Macha y consentit, mais ajouta que je devais mettre des galoches.
— Ce n’est pas nécessaire, dis-je; Serge Mikaïlovitch me donnera le bras.
Comme si cela avait dû m’empêcher de me tremper les pieds! Mais, dans ce moment-là, pour chacun de nous trois, pareille folie était admissible et n’avait rien d’étonnant. Il ne m’avait jamais donné le bras et à présent je le pris de moi-même, et il n’en parut pas surpris. Nous descendîmes tous les trois sur la terrasse. Tout cet univers, ce ciel, ce jardin, cet air que nous respirions, ne me semblaient plus ceux que j’avais toujours connus.
Quand je regardai devant moi, dans l’allée où nous entrions, je me figurai qu’on ne pouvait aller plus loin, que là finissait le monde possible et que tout devait y demeurer pour jamais fixé dans sa beauté présente!

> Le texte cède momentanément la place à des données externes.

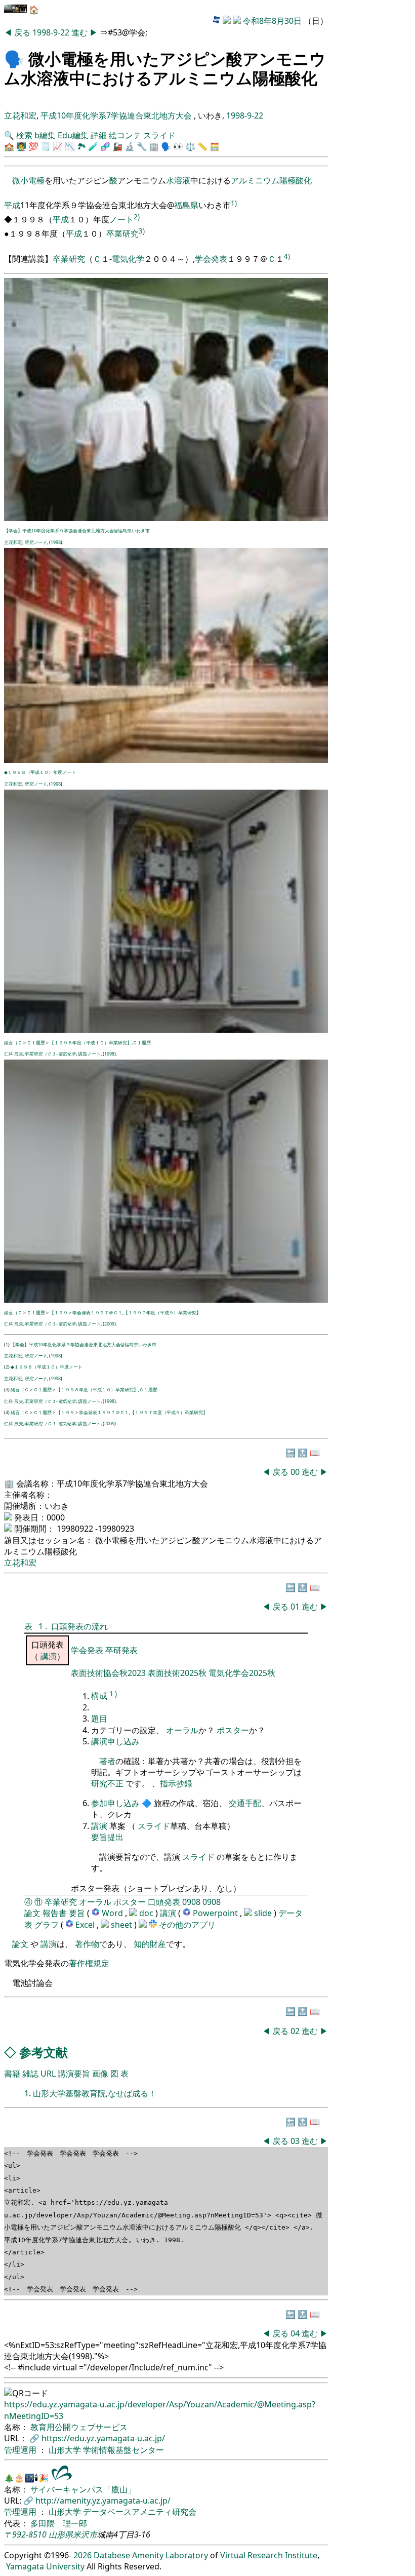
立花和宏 (20, 115)
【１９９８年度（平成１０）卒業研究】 (91, 1042)
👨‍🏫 (21, 146)
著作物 (87, 1943)
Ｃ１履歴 (36, 1042)
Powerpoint (216, 1913)
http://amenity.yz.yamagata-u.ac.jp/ (103, 2500)
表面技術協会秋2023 (109, 1673)
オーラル (182, 1730)
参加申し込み (115, 1803)
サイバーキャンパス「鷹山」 (83, 2489)
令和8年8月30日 (272, 20)
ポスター (233, 1730)
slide (264, 1913)
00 (296, 1471)
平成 (12, 205)
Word (112, 1913)
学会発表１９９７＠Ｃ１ (97, 1312)
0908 (191, 1901)
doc (147, 1913)
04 (296, 2333)
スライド (159, 135)
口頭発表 (164, 1901)
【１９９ (59, 1312)
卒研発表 (121, 1650)
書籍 (12, 2073)
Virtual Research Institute (268, 2555)
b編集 (45, 135)
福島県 (186, 205)
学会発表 (88, 1650)
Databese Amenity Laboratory (151, 2555)
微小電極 (28, 180)
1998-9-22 (50, 32)
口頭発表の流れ (79, 1626)
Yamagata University (45, 2566)
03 (296, 2140)
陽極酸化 (295, 180)
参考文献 (43, 2052)
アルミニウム (255, 180)
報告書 (55, 1913)
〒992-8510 (25, 2534)
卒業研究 (122, 233)
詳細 (99, 135)
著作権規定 (89, 1963)
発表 (219, 258)
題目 (99, 1718)
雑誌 (30, 2073)
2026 (82, 2555)
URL (48, 2073)
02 (296, 2031)
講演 (48, 1656)
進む (80, 32)
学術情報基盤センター (123, 2449)
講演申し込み (115, 1741)
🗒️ (45, 146)
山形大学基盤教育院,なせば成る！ (94, 2093)
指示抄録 (176, 1783)
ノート (121, 219)
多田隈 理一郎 (58, 2523)
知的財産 (150, 1943)
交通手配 (245, 1803)
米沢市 (85, 2534)
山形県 (61, 2534)
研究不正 (107, 1783)
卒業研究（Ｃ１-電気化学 (50, 1053)
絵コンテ (125, 135)
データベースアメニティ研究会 (139, 2511)
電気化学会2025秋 (242, 1673)
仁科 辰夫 (13, 1053)
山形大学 (66, 2449)
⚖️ (190, 146)
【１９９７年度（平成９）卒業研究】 (162, 1312)
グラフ (46, 1924)
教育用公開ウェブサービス (79, 2427)
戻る (23, 32)
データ (290, 1913)
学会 (203, 258)
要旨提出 (107, 1837)
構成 (99, 1696)
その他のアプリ (187, 1924)
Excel (86, 1924)
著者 (107, 1761)
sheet (122, 1924)
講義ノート (89, 1053)
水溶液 (178, 180)
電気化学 (128, 258)
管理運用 (21, 2449)
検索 (24, 135)
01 (296, 1606)
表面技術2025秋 (177, 1673)
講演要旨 (74, 2073)
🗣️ (14, 58)
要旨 (77, 1913)
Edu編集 (73, 135)
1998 (56, 542)
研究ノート (35, 542)
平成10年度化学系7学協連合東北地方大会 (117, 115)
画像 (100, 2073)
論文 (32, 1913)
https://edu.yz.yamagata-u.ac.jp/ (103, 2438)
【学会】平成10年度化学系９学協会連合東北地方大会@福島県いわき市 (77, 530)
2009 (109, 1323)
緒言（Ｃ (13, 1042)
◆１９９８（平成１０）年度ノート (40, 772)
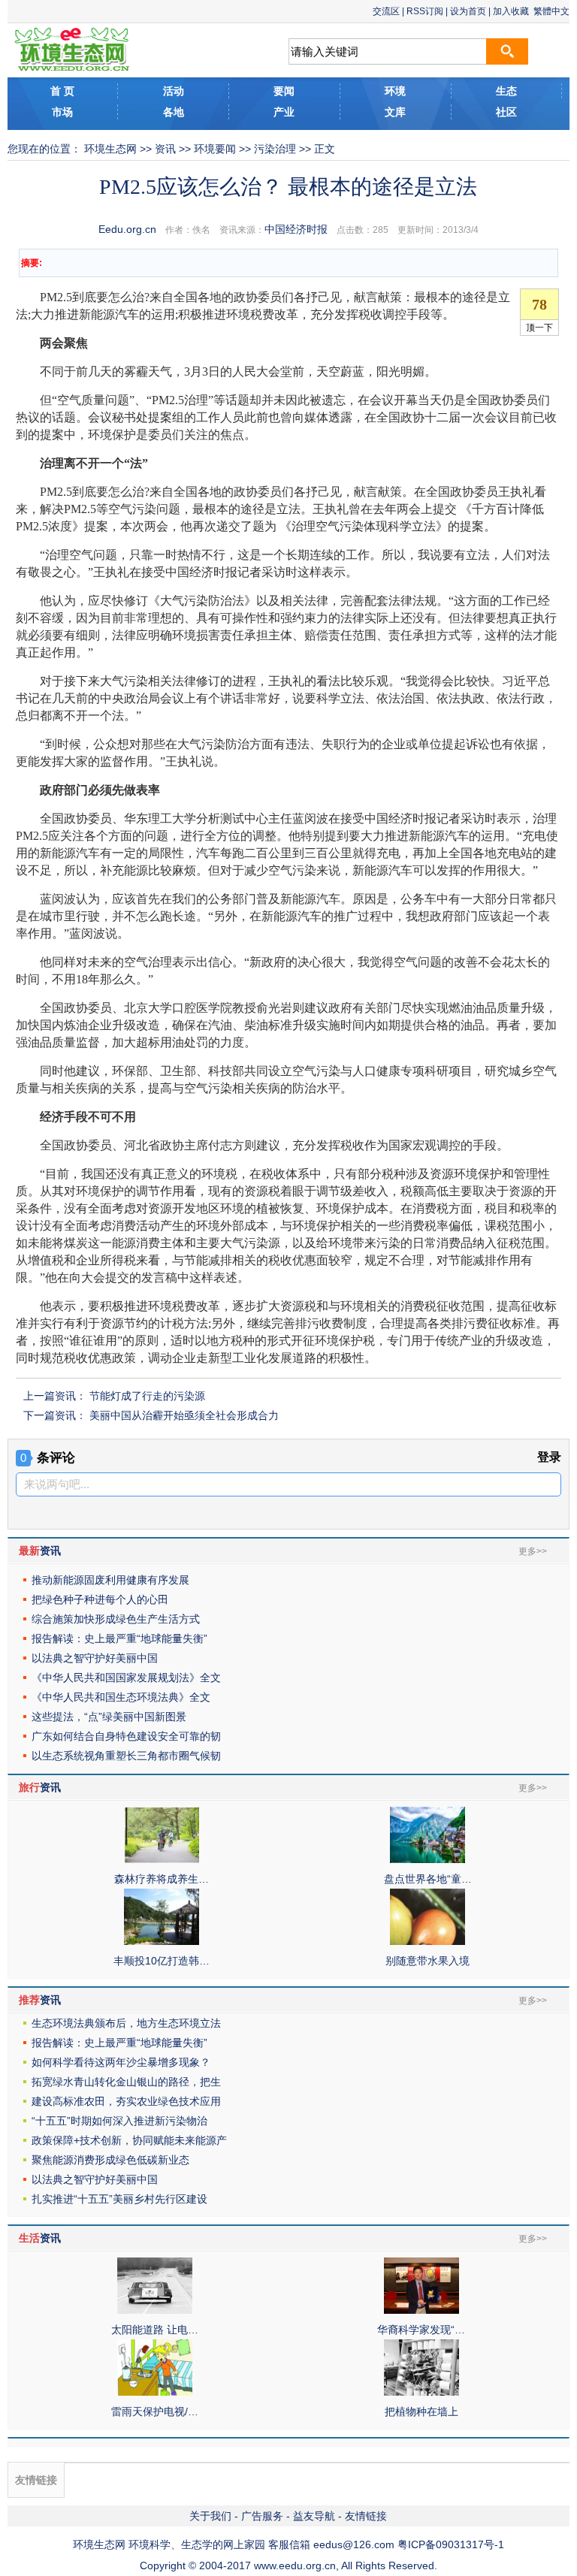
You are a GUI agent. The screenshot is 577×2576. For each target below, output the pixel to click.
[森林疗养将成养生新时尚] (161, 1859)
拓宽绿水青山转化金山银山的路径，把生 (126, 2082)
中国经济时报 (296, 229)
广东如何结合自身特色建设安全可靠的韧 (126, 1736)
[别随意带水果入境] (427, 1941)
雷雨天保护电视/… (154, 2411)
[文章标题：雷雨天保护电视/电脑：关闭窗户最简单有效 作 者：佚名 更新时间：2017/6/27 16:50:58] (154, 2392)
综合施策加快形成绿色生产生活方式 (116, 1619)
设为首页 (468, 11)
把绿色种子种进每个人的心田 (100, 1599)
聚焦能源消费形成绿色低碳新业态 (110, 2160)
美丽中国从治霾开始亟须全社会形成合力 (184, 1415)
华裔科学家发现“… (421, 2330)
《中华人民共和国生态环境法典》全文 (121, 1697)
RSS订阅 (424, 11)
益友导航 (314, 2516)
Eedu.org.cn (127, 229)
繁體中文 (551, 11)
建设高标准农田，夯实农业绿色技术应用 (126, 2101)
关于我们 (210, 2516)
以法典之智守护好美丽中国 (95, 1658)
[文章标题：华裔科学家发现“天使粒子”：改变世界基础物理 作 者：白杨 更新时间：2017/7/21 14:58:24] (421, 2310)
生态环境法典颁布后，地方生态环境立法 (126, 2023)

Cependant, à mesure que nous avancions, cette muraille enchantée, faite de beauté pure, s’écartait devant nous et nous livrait passage, et je me retrouvais alors au milieu d’objets familiers, jardin, arbres, sentiers, feuilles sèches. Et c’était bien dans ces sentiers que, nous nous promenions et que nous traversions les cercles lumineux alternés d’autres sphères de ténèbres, que les feuilles sèches bruissaient sous nos pieds et que de tendres branchages venaient me heurter le visage. C’était bien lui qui, marchant près de moi à pas lents et égaux, laissait reposer sur le sien mon bras avec réserve et circonspection. C’était bien la lune au haut des cieux qui nous éclairait à travers les branches immobiles.
Un moment je le regardai. Il n’y avait pas un seul tilleul qui s’élevât dans la partie de l’allée que nous traversions, et son visage m’apparaissait en pleine clarté. Il était si beau et avait l’air si heureux…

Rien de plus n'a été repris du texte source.